Selecting a product to recommend can be very simple like product popularity ranking or abandoned cart products. It can be smarter, like collaborative filtering or content-based. It can also be very smart, like deep learning and behavioral modelling. What is important to notice, however, is that in this case the smartest heavy machinery is not necessarily the best choice. The best choice is dictated by the data availability. If we only have few purchases and anonymous shoppers, there is really no need to go wild. The model can be only as good as our data are.
Content based recommenders
As the name suggests, the content-based solutions are focusing on descriptions of products and users. Think of Pandora or LinkedIn. It is all about designing features that will capture nature of products and nature of customers. After that, it’s all about matching. Getting the product features can be trivial (like LinkedIn where job descriptions are given by employers) or more tricky (like Pandora where songs need to be labeled).
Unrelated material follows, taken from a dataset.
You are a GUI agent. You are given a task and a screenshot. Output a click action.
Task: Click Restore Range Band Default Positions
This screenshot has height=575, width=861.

In any case, the product cold start is solved, because even brand new products will have features and they can be matched to buyers. New buyers are more challenging, especially if required customer features are activity based. Bottom line – is it’s like apples to apples principle.
“The smartest heavy machinery is not necessarily the best choice. The best choice is dictated by the data since the model can be only as good as our data are.”
This one is all about customer product interactions. Think along the lines of restaurant review sites or fashion retail sites or Netflix (in the old days). Algorithms are based on user-item matrix, meaning who bought/reviewed/graded what. The philosophy is that similar people like similar things, so we don’t need to calculate similarity of customers through their features nor similarity of products, we just capture who likes what. There are trivial solutions like Nearest Neighbour looking for simply subset of similar people (or products), and there are better ones like dimensionality reduction based solutions. The star player is Matrix Factorisation. The bold statement “better ones” comes from the fact that this group of solutions is intended for high number products / sparse interactions matrix types of business.
Think of tens of thousands of products and customers buying 1-10 products throughout the history. There is no similarity metric or classifier that would handle it. We are far from claiming that collaborative filtering has the magic wand but it’s safe to say that it’s your best bet.
The idea is to take this big matrix of user-item interactions and transform it into a product of user matrix and item matrix. The number of latent variables (dimension of new matrices) is matter of reason. Choosing just size 1 would mean popularity contest, in a sense of 1 score assigned to each customer and each product. Dimension 2 already creates some segmentation in a sense of two subsets with different preferences. Pushing it too far however is just overfitting, meaning we lose the generalization power.
The downsides are that these matrices can be the size of terabytes, followed by no room for content/context, and crowned by no dynamics incorporated. Taking it step by step, terabytes are an obvious problem, you can’t decompose matrix unless you load it to RAM. Content/context issue is reflected in the fact that we often have some information about customers or products like age, gender, product price,…and strictly speaking collaborative filtering does not care about those – even though we intuitively know it’s important. Finally, collaborative filtering is all about overall customers’ preference throughout history. Customer’s fashion style evolves and customer’s needs are seasonal and there is no room for dynamics in these solutions.
This article strives to structure different recommendation systems and the structure of content/collaborative/hybrid is one choice but it means that the hybrid is grouping Factorization machines, Deep learning, and Bayes behavioral modelling, all of which are wide research fields on their own. What puts them together is that they all incorporate customer and product features and customer-product interaction. What also joins them is that they all need a lot (and I mean a lot) of data to train them. And that’s fine, think Amazon or Netflix (modern era). Whether you rephrase the model as multilabel classifier or Markov Chain Monte Carlo, it is the most reason-based, reality dictated model. If you are hoping to understand the details of these models through blogs, just don’t, hire a data scientist.
This article is meant as a textbook, out-of-the-box algorithms structure overview. There are many, many hacks and variations that will move solutions into gray areas. The point is that there is no one state-of-art, “you have to use it” solution. Be aware of your data, your problem setup, your scalability and transparency requirements. Be aware that your data only contains the past, which you are trying to change, so unless you have room for thousands of A/B tests you should get into reinforcement learning. A good solution is usually combination of everything you ever thought of. Even though people are creatures of habit, capturing it in a model remains a worthy challenge.